Für diesen Zwischenruf bin ich sehr dankbar. Wissen Sie, worum es gegangen ist? - Nicht um die Betriebsräte, sondern um die Berufskammern, also eine vergleichbare Körperschaft öffentlichen Rechts. (Abg. Dr. Khol: Nein, eben nicht!) Das ist ausdiskutiert und steht auch in der entsprechenden Judikatur. Es ging um die Berufskammern, und das war parallel. (Abg. Dr. Khol: Nein, das ist falsch!)

Jetzt sage ich Ihnen, was weiter passiert ist. Das Großherzogtum Luxemburg war etwas nachlässig und hat sich gedacht: Na ja, da können wir uns Zeit lassen, das muß nicht so schnell gehen. Aber die EU-Kommission hat sich das nicht gefallen lassen, Herr Abgeordneter Khol, und hat sehr schnell und sehr kurzfristig ein neues Vertragsverletzungsverfahren gegen Luxemburg angestrengt. (Abg. Dr. Khol: Ich werde das gleich prüfen lassen!) Der EuGH hat im Jahre 1994 entschieden, daß das sofort geändert werden muß, und Luxemburg hat seit 1994 das aktive und passive Wahlrecht für ausländische Arbeitnehmer und Berufe bei seinen Berufskammern eingeführt.
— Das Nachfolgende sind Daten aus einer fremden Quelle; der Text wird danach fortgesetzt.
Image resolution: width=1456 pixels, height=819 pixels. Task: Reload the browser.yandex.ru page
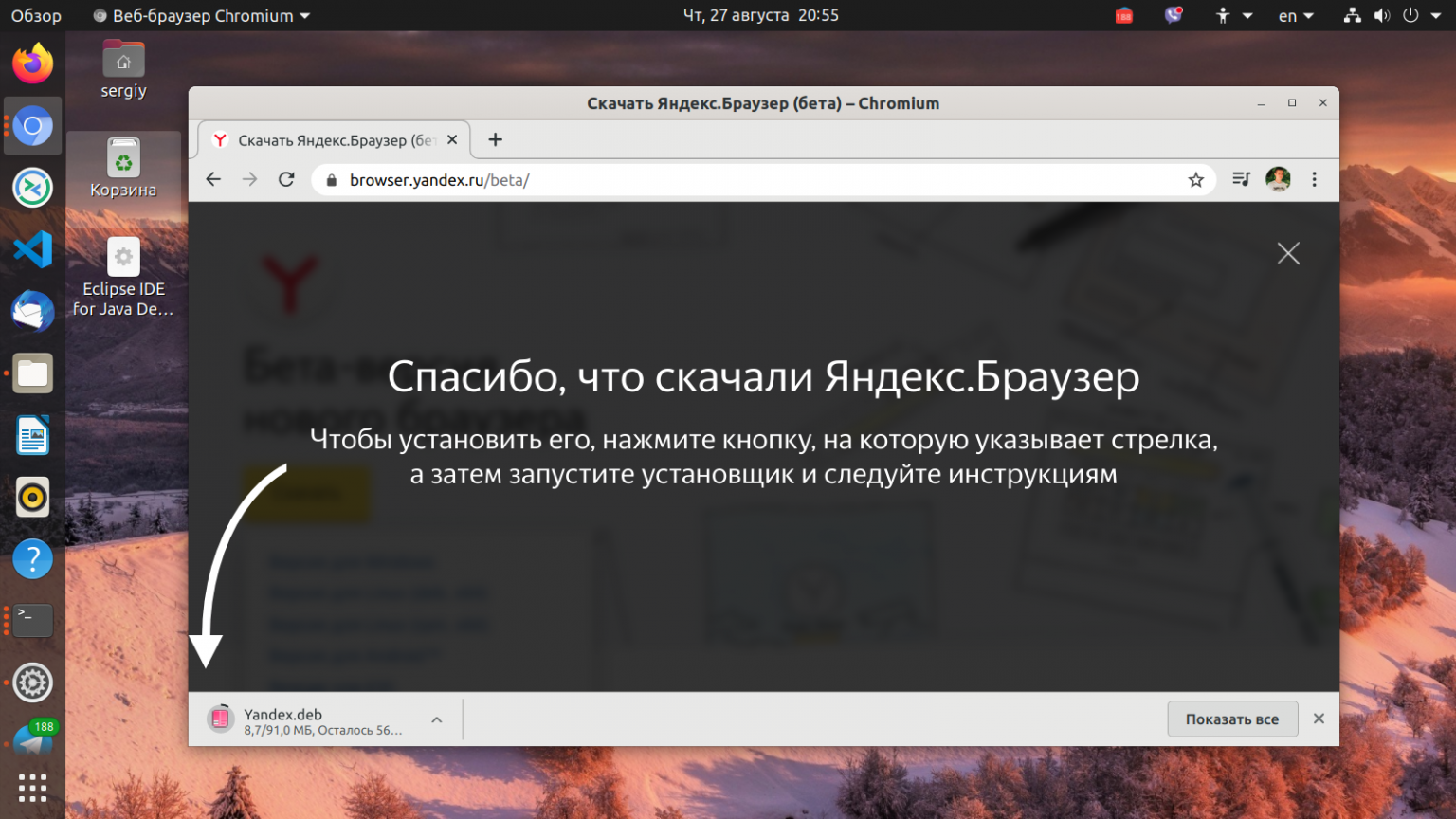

Ich kündige Ihnen an, meine Damen und Herren von den Regierungsparteien, daß wir an die EU-Kommission herantreten werden, sofern Sie das heute beschließen wollen, was zu Beginn einer EU-Präsidentschaft eigentlich eine Ungeheuerlichkeit darstellt. Zu Beginn der österreichischen Präsidentschaft erklärt das österreichische Parlament, es will sich nicht an die entsprechenden Verträge halten.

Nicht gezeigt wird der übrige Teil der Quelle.